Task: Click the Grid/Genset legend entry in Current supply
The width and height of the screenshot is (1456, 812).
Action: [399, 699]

_ _ _ _ _ _ _

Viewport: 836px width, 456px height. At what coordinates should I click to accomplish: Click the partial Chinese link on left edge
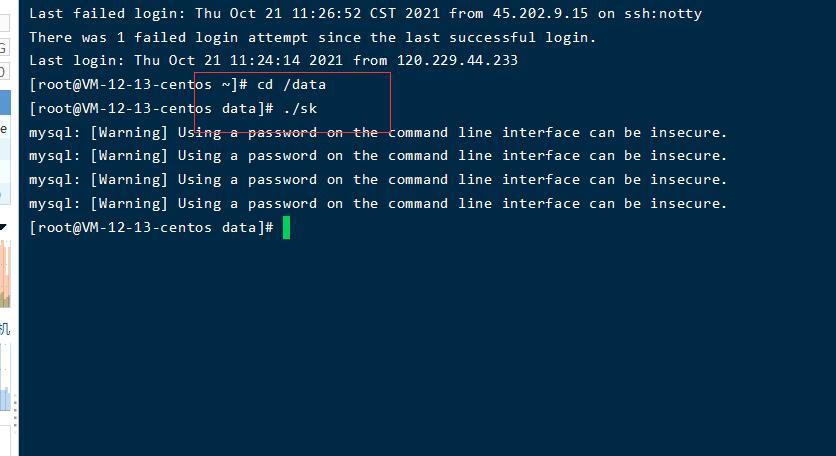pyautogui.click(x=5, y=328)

_ _ _ _ _ _ _

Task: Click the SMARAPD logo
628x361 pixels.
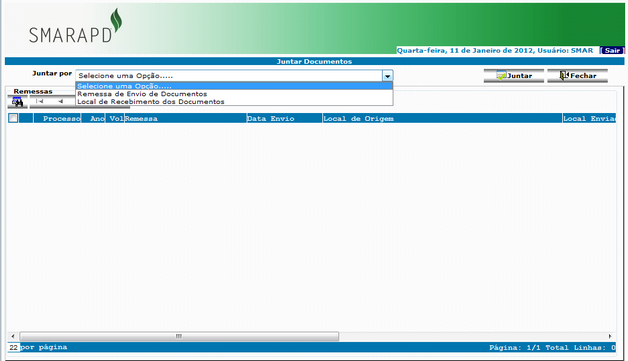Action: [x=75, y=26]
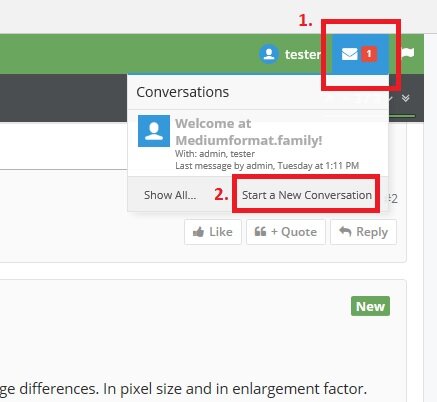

_ _ _ _ _ _ _

> [Problem to solve]: Could you state how many lines of the entries contain the word "Task"? Only the number is wanted.

> [Answer space]: 2